Additional Conditions That May Require Clinical Attention

What follows below is a long list of problems that don't quite fit any category of mental disorder, but which nevertheless may demand clinical attention. We will make very brief comments on each condition, with the understanding that the condition must have caused enough distress for someone--not necessarily the person being attended to--to have gotten the person referred for examination and possible treatment.

Noncompliance with treatment: This simply means that the person is not following a prescribed treatment routine for either a mental disorder or a medical condition.

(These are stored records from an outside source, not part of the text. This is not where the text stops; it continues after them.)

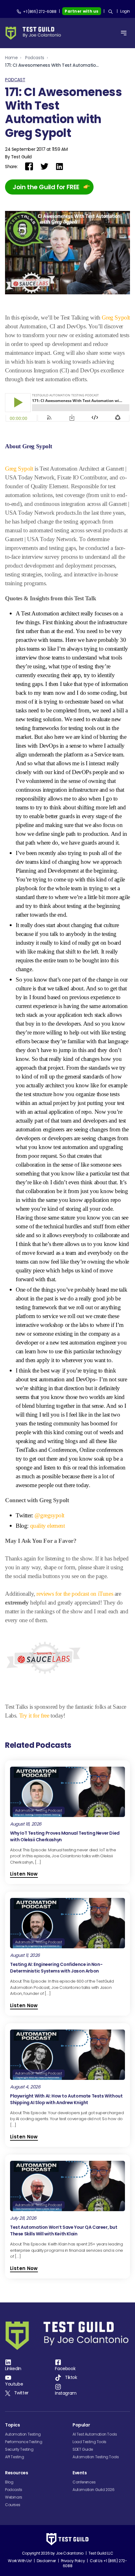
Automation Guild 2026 (94, 2489)
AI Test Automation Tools (95, 2434)
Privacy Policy (73, 2560)
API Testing (14, 2457)
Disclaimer (46, 2560)
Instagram (65, 2393)
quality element (47, 1525)
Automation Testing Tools (96, 2457)
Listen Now (24, 1874)
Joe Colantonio (70, 2553)
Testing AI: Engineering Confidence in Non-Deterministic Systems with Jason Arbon (56, 1967)
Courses (12, 2504)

In some cases noncompliance is life-threatening; an example might be when a diabetic is letting his or her blood sugar level go far out of control because of refusal to monitor diet or take medication. 

Malingering: People who malinger are pretending to have a medical or mental problem for the sake of external gain, usually from an insurance company. They differ from patients with Factitious Disorder in that the latter obtain their reward from the sick role itself. Malingerers sometimes have Antisocial Personality Disorder, and in any case are not likely to cooperate with an examination or treatment regime. 

Adult antisocial behavior: Adult antisocial behavior differs from Antisocial Personality in that no mental disorder is present; the person simply engages in antisocial behavior, for example in robbery or drug dealing.

Child or adolescent antisocial behavior: Same as above, but in a younger person.

Borderline intellectual functioning: This can be diagnosed when the individual's IQ is just above the range for Mental Retardation, that is, from just above the usual cutoff at 70 up to the low normal range beginning at about 85. 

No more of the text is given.